/tbd_audio_stack

Audio Stack for ROS Applications

Primary LanguageCMakeMIT LicenseMIT

tbd_audio_stack

COPYRIGHT(C) 2020 - Transportation, Bots, and Disability Lab - CMU
Code released under MIT.
Contact - Zhi - zhi.tan@ri.cmu.edu

A collection of ROS Packages that handles audio processing from capture to recognition (Utterance). The collection consist of the following packages:

tbd_audio_msgs

This repository consist of ROS Messages used throughout the collections

tbd_audio_capture

Currently this is a republish of audio signal from audio_capture with our own message (tbd_audio_msgs/AudioStamped) which encodes the same data but adds additional information about originating time in the header.

tbd_audio_vad

This package is a wrapper for WebRTCVADPy which conducts voice activity detection on the received stamped audio

tbd_audio_recognition_deepspeech

This package is a wrapper for Mozilla's open source implementation of DeepSpeech. It takes in both the VAD and Stamped audio and publishes a detected utterances.

tbd_amazon_transcribe

This package is a wrapper for Amazon's AWS Transcribe service. It takes in both the VAD and Stamped audio and publishes a detected utterances.

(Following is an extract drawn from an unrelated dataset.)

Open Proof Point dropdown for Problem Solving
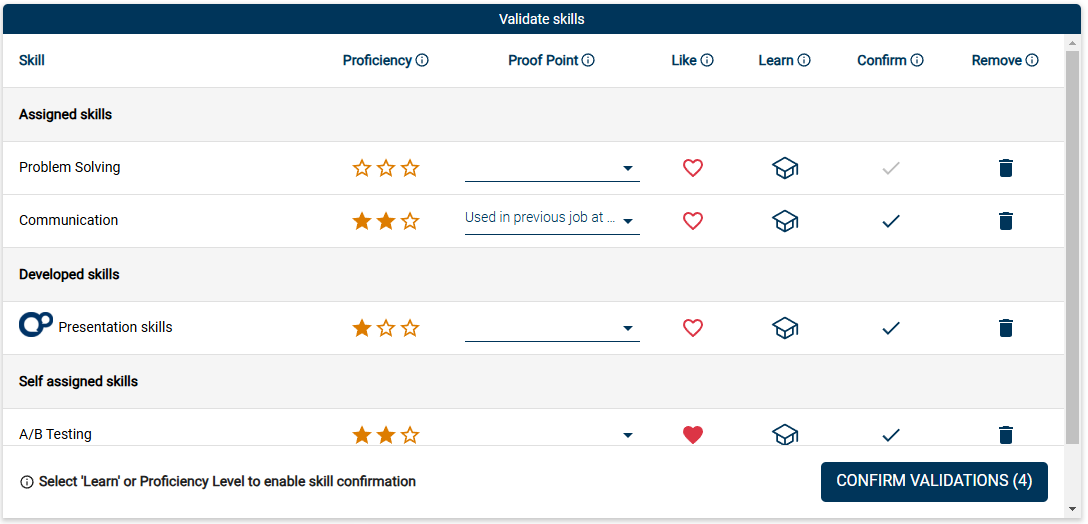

Quick 10-Step Setup Instructions

  1. Install ROS Melodic.
  2. Install these ROS dependencies:
    sudo apt install ros-melodic-audio-common*
    sudo apt install ros-melodic-audio-capture*
  3. Install Python 3 dependencies:
    sudo apt install python3-venv
  4. Create a new ros workspace and python3 virtual environment.
    mkdir catkin_ws && cd catkin_ws
    python3 -m venv venv
    source vevn/bin/activate
  5. Install the following python3 dependencies into the virtual environment:
    pip install webrtcvad deepspeech==0.7.4 rospkg empy alloylib
  6. Create and navigate to the src directory.
    mkdir src && cd src
  7. Clone the tbd_audio_stack repo into src.
    git clone https://github.com/CMU-TBD/tbd_audio_stack.git
  8. Download the correct deepspeech model files.
    cd src/tbd_audio_stack/tbd_audio_recognition_deepspeech && mkdir models && cd models
    wget https://github.com/mozilla/DeepSpeech/releases/download/v0.7.4/deepspeech-0.7.4-models.pbmm
    wget https://github.com/mozilla/DeepSpeech/releases/download/v0.7.4/deepspeech-0.7.4-models.scorer
  9. Go back to the workspaces's root directory and build and run your project. Make sure to be in the python3 virtual environment.
    cd ~/<path_to_your_workspace>/catkin_ws
    catkin build -DPYTHON_VERSION=3
    source devel/setup.bash
    roslaunch tbd_audio_recognition_deepspeech run_recognition.launch
  10. Every thing sould run correctly, and you should be able to see the text output by running rostopic echo /utterance and speaking into your computers microphone.